> _SUPPLIED PASSAGE_:
+--

Set in our not-so-distant future, award-winning Tricia Sullivan’s new novel is, at one level, an engaging and exciting man-hunt that takes us on a pell-mell race across the world in pursuit of a killer carrying something crucial and frightening in an attache case. There is mystery, there are chases, there are fights (including a heartstopping one in and out of a plane), there is danger. There’s also Sullivan’s startling and often beautiful prose and her ready wit. But this is much more than an SF caper novel.

+--

> _INFORMATION SUPPLIED_:

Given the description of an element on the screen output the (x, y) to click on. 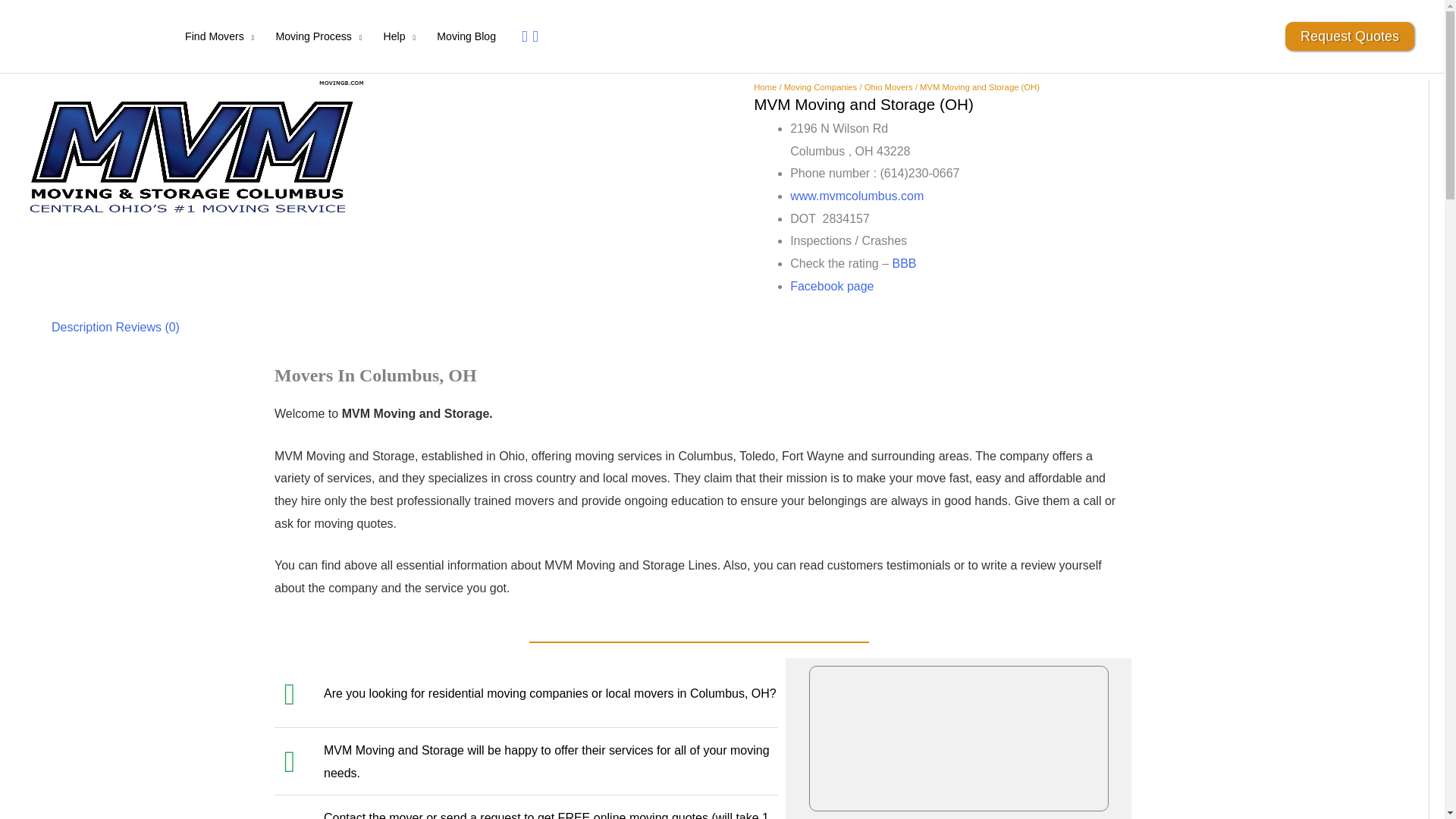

+--

> _STATED TASK_:
In the novel review above, can you reproduce everything from "Set in our not-so-distant" down to "SF caper novel.", word for word?

> _EXERCISE SOLUTION_:
Set in our not-so-distant future, award-winning Tricia Sullivan’s new novel is, at one level, an engaging and exciting man-hunt that takes us on a pell-mell race across the world in pursuit of a killer carrying something crucial and frightening in an attache case. There is mystery, there are chases, there are fights (including a heartstopping one in and out of a plane), there is danger. There’s also Sullivan’s startling and often beautiful prose and her ready wit. But this is much more than an SF caper novel.